O parecer também defende que deve haver “um reforço de meios humanos e de capacitação funcional” do Conselho Nacional de Procriação Medicamente Assistida (CNPMA) perante a atribuição de “novas tarefas e exigentes competências” e que os pareceres das ordens dos Médicos e dos Psicólogos, para o processo de aprovação dos processos de gestação de substituição, devem ter um carácter obrigatório.
Quanto à questão do direito à confidencialidade e à protecção de dados pessoais, previsto do artigo 2.º da proposta do Governo, o parecer salienta que “esta confidencialidade não obsta ao direito da criança nascida ao conhecimento das suas origens genéticas e da sua história pessoal”, incluindo a identidade dos dadores de gâmetas e da mulher gestante de substituição, “como resulta das imposições constitucionais e da lei geral”. “Assim, como é sabido, o processo que corre junto do CNPMA será devidamente conservado e deve estar prevista a possibilidade de consulta por parte da futura criança, após os 18 anos.”, lê-se.
Protecção de Dados dá OK
Além do CNECV, houve também um pedido de parecer ao CNPMA, a quem cabe a autorização dos processos de gestação de substituição. A presidente Carla Rodrigues explica que o parecer, que ainda está a ser elaborado, deverá ser enviado ao Ministério da Saúde até ao final da semana. A responsável adianta que, tendo em conta a data da reunião plenária do CNPMA, que se realizou na última sexta-feira, avisaram o ministério que não conseguiriam cumprir o prazo inicialmente indicado.

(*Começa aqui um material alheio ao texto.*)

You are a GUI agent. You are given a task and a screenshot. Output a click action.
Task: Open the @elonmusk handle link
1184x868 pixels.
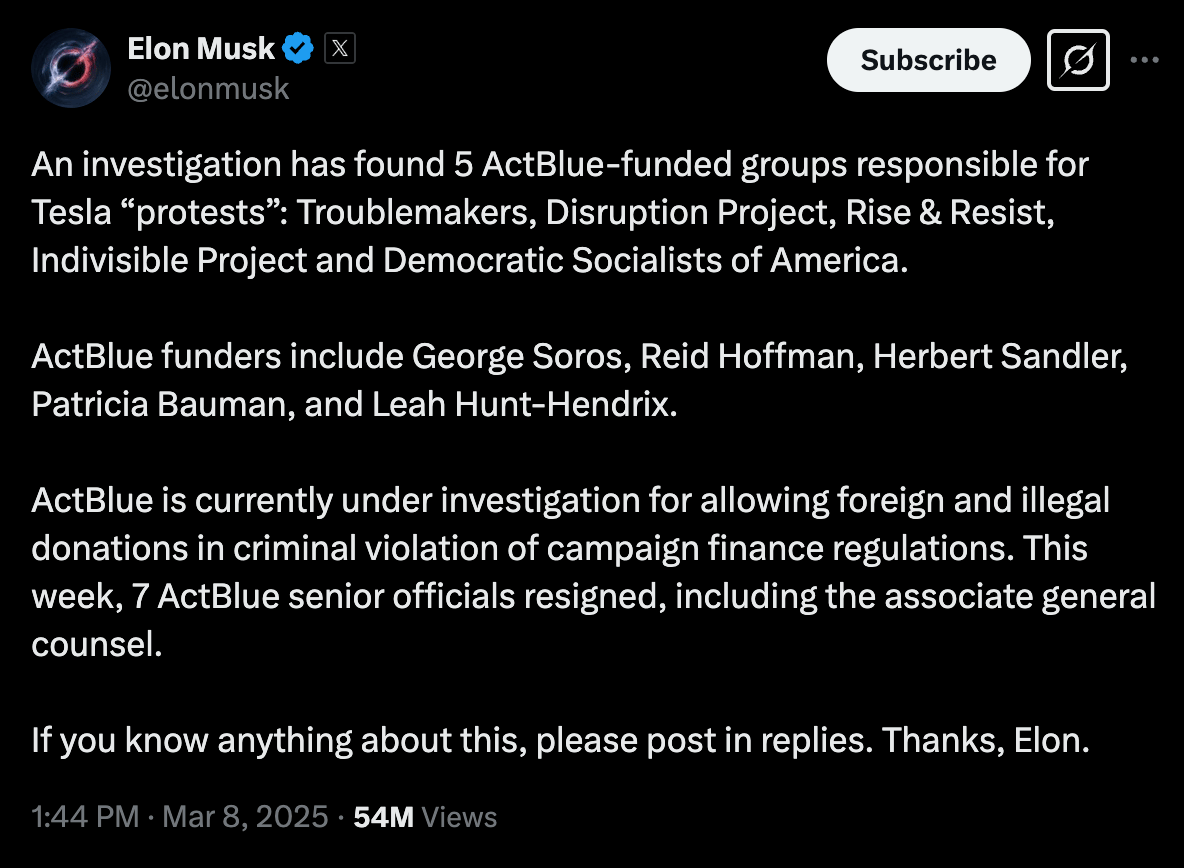tap(208, 88)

Também a Comissão Nacional de Protecção de Dados foi chamada a pronunciar-se sobre a proposta de regulamentação do Governo. Segundo o parecer, divulgado no seu site, a CNPD diz considerar que “as operações de tratamento de dados pessoais previstas pelo Projecto de Lei não põem em crise o regime jurídico de protecção de dados”.
Mas sugere alterações no artigo 2.º do projecto referente à questão da conservação dos dados pessoais dos vários intervenientes, referindo que ao CNPMA não foram dadas as “ferramentas indispensáveis ao cumprimento das suas obrigações legais enquanto responsável por delicados tratamentos de dados pessoais”. Salienta também que o artigo não faz referência expressa ao Regulamento Geral sobre Protecção de Dados, mas apenas à lei 58/2019.